*The data*.
'''

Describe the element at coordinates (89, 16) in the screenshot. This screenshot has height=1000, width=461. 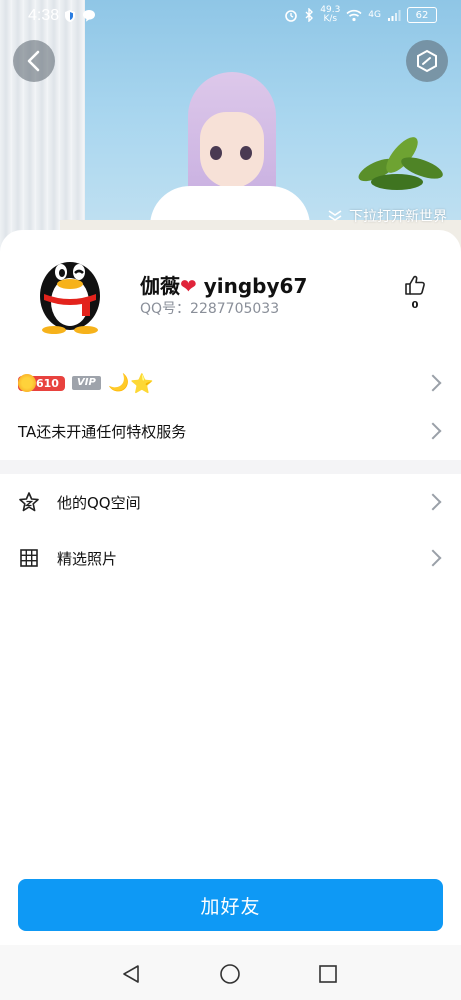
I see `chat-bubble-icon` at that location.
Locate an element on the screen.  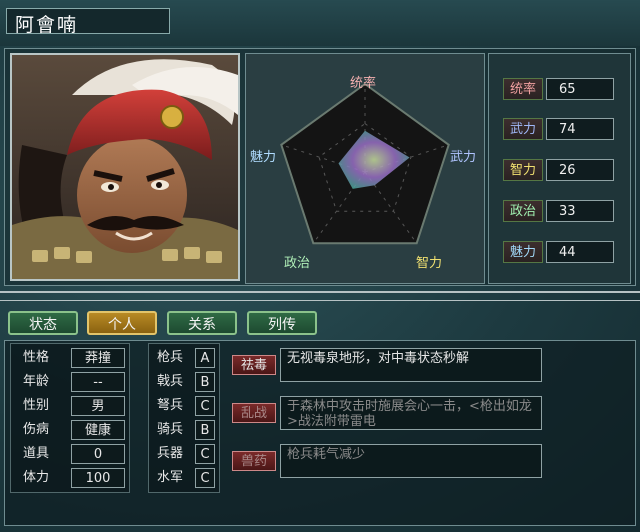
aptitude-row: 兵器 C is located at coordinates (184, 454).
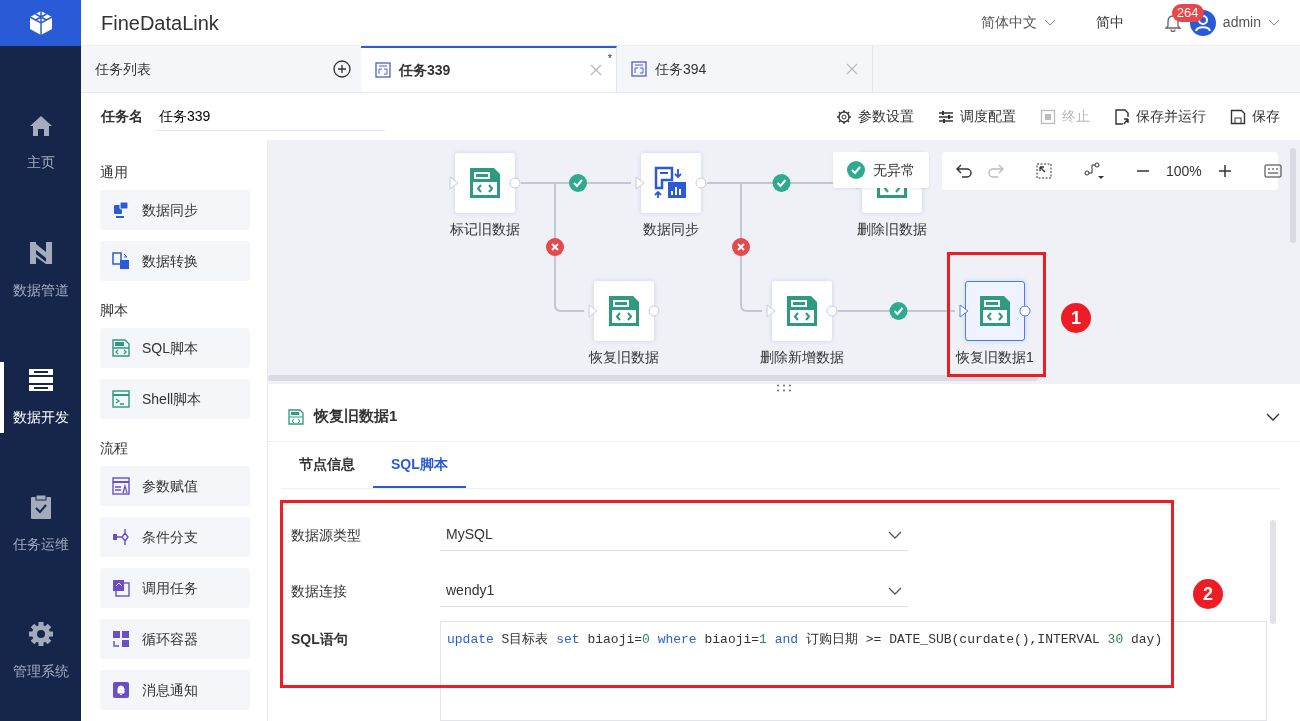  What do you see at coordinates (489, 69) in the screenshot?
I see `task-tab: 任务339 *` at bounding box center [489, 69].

'''
'''

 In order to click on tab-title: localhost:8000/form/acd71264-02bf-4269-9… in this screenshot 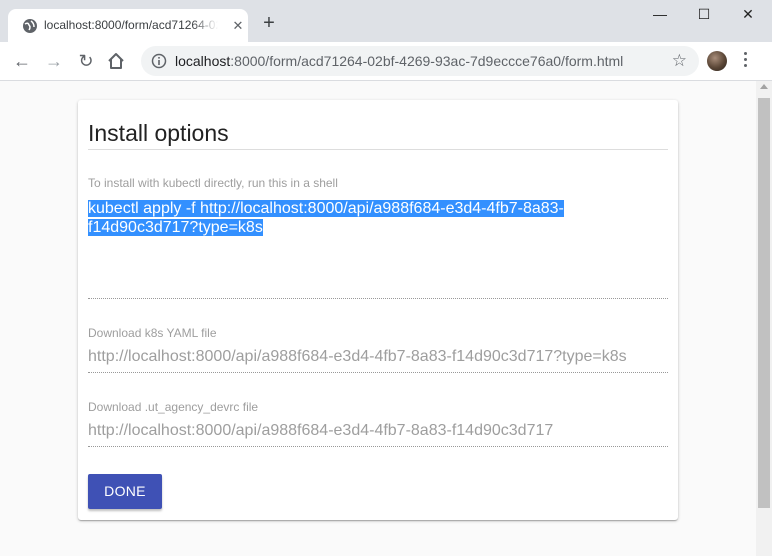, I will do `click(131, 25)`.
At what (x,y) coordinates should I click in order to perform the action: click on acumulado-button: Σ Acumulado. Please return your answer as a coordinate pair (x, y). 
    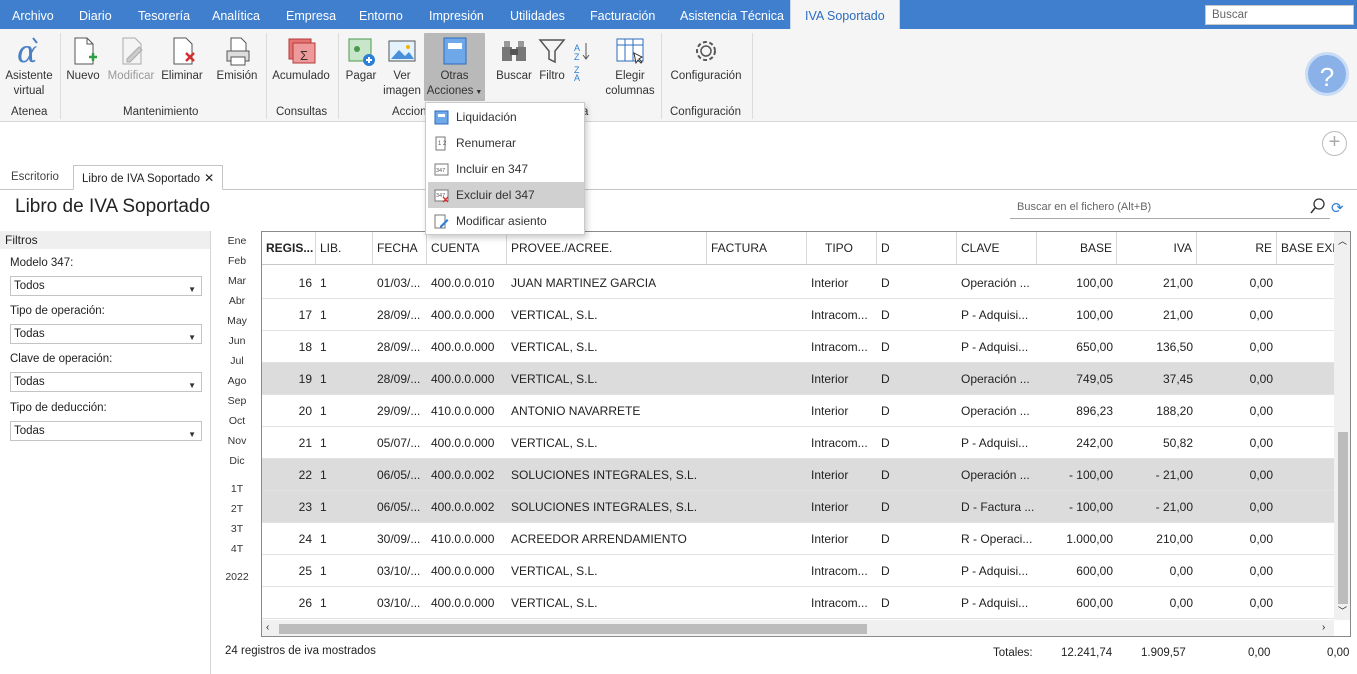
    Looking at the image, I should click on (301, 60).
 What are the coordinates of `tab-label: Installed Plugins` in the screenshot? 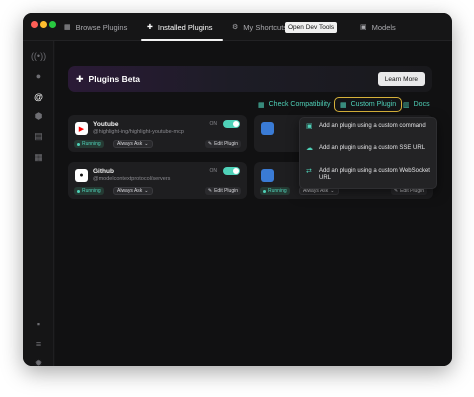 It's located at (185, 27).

'''

Please output again, word for word, the part of the items that opens with the line containing "Describe the element" and closes with the line containing "center [489, 69].", both of those lines included. Leave the pictures out of your answer.

*The answer*.
Describe the element at coordinates (89, 16) in the screenshot. This screenshot has height=1000, width=461. 
I see `chat-bubble-icon` at that location.
Locate an element on the screen.  
aptitude-row: 兵器 C is located at coordinates (184, 454).
  What do you see at coordinates (489, 69) in the screenshot?
I see `task-tab: 任务339 *` at bounding box center [489, 69].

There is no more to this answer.